Since domain names are essentially strings, I think it would be nice to have an explicit conversion function to convert from strings to domain names. If there was one, the above problem would have been solved easily.

There’s not really a distinct type for domain names — if the parser sees a string of characters that looks like a domain name and it’s not in quotes, Bro will resolve those in to a set[addr] as part of the initialization process. For run-time resolution of domain names, storing the domain name as a string data type (e.g. by putting quotes around it) and then passing that as an argument to the “lookup_hostname” function may be what you want.

- Jon

The problem is that bro automatically tries to perform dns lookup on any domain names provided.

I don't tend to use that feature of Bro because I never have a problem that fits it quite right.

Using a single domain name works well (global restricted_domains = abc.com) but when i try to assign a group of domains at a time (global restriced_domains = { abc.com, 123.net }; or global restricted_domains: set[addr] and using add statement), I get an error which states "Type Clash". I would like to know if there is a way to create a set of hostnames so that I can work on them later.

I would have to see your code to know exactly what was failing.

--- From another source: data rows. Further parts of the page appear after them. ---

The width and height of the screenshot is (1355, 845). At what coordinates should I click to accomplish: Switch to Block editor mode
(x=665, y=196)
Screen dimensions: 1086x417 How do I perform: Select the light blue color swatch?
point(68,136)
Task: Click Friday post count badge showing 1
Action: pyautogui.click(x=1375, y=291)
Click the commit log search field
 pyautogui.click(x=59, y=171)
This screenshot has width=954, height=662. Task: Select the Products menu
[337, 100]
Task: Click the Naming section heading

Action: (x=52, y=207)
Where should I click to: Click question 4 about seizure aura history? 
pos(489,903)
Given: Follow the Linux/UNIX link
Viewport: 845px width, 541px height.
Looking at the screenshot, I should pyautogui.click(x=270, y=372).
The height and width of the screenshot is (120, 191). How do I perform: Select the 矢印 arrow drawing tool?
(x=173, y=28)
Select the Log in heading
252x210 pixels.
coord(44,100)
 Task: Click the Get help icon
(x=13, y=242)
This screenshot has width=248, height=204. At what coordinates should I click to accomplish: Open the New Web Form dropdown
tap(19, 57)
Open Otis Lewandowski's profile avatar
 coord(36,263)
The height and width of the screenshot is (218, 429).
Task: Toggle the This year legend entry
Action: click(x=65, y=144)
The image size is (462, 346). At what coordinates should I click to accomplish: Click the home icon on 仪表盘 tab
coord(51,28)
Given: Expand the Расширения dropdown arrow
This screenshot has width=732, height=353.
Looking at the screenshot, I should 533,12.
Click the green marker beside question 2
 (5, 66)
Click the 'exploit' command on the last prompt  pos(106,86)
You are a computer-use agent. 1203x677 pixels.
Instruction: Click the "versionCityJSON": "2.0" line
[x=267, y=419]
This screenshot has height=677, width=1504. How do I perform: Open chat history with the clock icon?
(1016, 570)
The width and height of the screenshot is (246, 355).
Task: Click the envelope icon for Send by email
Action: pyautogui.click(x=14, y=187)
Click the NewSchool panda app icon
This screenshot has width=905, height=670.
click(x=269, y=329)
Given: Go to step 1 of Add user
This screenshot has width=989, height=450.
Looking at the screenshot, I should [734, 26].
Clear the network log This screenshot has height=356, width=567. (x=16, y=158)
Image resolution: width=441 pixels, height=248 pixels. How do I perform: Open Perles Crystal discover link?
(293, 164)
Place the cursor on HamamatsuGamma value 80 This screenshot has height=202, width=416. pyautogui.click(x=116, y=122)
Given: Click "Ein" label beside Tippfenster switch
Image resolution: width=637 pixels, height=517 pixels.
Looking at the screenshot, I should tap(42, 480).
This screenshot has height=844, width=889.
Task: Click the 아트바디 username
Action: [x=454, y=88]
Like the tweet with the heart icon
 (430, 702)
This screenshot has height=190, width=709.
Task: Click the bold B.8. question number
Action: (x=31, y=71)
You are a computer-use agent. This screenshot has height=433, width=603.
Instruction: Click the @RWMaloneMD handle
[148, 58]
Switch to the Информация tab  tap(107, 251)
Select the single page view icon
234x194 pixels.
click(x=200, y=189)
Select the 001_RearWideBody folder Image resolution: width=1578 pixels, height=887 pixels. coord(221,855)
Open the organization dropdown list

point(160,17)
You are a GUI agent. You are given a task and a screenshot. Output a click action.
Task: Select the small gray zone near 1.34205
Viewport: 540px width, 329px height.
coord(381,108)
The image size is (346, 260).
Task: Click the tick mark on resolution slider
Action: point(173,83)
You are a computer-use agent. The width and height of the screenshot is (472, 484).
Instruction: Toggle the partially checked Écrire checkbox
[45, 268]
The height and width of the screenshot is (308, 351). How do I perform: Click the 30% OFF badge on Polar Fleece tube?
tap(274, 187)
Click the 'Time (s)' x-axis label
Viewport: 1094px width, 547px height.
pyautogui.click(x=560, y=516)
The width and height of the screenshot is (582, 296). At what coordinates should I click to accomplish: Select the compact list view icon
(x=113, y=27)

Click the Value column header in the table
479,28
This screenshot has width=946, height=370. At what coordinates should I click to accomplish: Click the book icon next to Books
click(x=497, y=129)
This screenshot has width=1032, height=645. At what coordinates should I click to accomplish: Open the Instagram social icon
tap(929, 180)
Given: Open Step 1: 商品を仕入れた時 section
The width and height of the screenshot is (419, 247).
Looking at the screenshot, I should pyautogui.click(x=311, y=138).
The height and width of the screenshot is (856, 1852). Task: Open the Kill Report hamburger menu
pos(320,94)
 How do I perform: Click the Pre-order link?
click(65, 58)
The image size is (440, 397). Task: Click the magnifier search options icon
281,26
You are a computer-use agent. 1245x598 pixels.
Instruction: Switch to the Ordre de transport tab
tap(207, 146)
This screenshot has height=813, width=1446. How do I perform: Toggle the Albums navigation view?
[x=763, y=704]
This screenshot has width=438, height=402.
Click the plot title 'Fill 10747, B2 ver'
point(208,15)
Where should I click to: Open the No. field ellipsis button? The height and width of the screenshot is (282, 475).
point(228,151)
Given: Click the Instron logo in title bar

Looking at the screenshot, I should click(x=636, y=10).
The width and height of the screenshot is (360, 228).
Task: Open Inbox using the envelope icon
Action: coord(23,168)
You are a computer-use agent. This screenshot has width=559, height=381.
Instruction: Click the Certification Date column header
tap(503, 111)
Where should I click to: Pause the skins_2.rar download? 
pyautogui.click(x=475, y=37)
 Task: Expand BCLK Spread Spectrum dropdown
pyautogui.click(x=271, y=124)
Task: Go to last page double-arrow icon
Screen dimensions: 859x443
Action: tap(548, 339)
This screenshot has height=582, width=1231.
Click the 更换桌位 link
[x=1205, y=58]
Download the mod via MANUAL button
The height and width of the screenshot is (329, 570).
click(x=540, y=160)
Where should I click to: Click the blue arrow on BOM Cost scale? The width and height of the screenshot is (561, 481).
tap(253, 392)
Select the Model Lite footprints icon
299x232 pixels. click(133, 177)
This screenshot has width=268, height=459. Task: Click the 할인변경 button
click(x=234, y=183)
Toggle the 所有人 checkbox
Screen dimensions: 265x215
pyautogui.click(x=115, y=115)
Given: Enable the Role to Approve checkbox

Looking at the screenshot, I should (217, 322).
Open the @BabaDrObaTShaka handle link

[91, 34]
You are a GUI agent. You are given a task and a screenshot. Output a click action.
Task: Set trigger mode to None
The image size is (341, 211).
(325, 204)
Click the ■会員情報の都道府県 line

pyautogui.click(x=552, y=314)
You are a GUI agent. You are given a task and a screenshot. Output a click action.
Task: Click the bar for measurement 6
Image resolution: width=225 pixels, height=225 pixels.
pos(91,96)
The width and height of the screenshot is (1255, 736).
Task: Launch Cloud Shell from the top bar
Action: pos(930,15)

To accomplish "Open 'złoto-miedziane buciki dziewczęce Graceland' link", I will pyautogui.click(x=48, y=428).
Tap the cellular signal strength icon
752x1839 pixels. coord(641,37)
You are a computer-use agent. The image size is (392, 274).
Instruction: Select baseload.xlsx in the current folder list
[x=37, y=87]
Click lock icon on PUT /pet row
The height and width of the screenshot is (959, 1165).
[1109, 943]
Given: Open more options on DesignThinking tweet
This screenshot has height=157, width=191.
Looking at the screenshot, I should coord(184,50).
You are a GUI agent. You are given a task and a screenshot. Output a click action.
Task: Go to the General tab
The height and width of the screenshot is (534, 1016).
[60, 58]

Since domain names are essentially strings, I think it would be nice to have an explicit conversion function to convert from strings to domain names. If there was one, the above problem would have been solved easily.

https://www.bro.org/sphinx/scripts/base/bif/bro.bif.bro.html#id-lookup_hostname
https://www.bro.org/sphinx/scripts/base/bif/bro.bif.bro.html#id-lookup_hostname_txt
https://www.bro.org/sphinx/scripts/base/bif/bro.bif.bro.html#id-lookup_addr

You can see an example using one of these scripts here:
  https://github.com/bro/bro/blob/master/scripts/policy/protocols/ssh/interesting-hostnames.bro#L34

(you have to use them in when statements)

  .Seth

Thanks for the links. Below is a sample code. Error messages are also included in comments.

event bro_init() {

This Works fine

local amazon_ips = amazon.com;
for (i in amazon_ips) print(i);

Error occurs here

Error Output

============

error : type clash (addr and {74.125.236.213,2404:6800:4007:803::1015})

error : type mismatch ({74.125.236.213,2404:6800:4007:803::1015} and addr)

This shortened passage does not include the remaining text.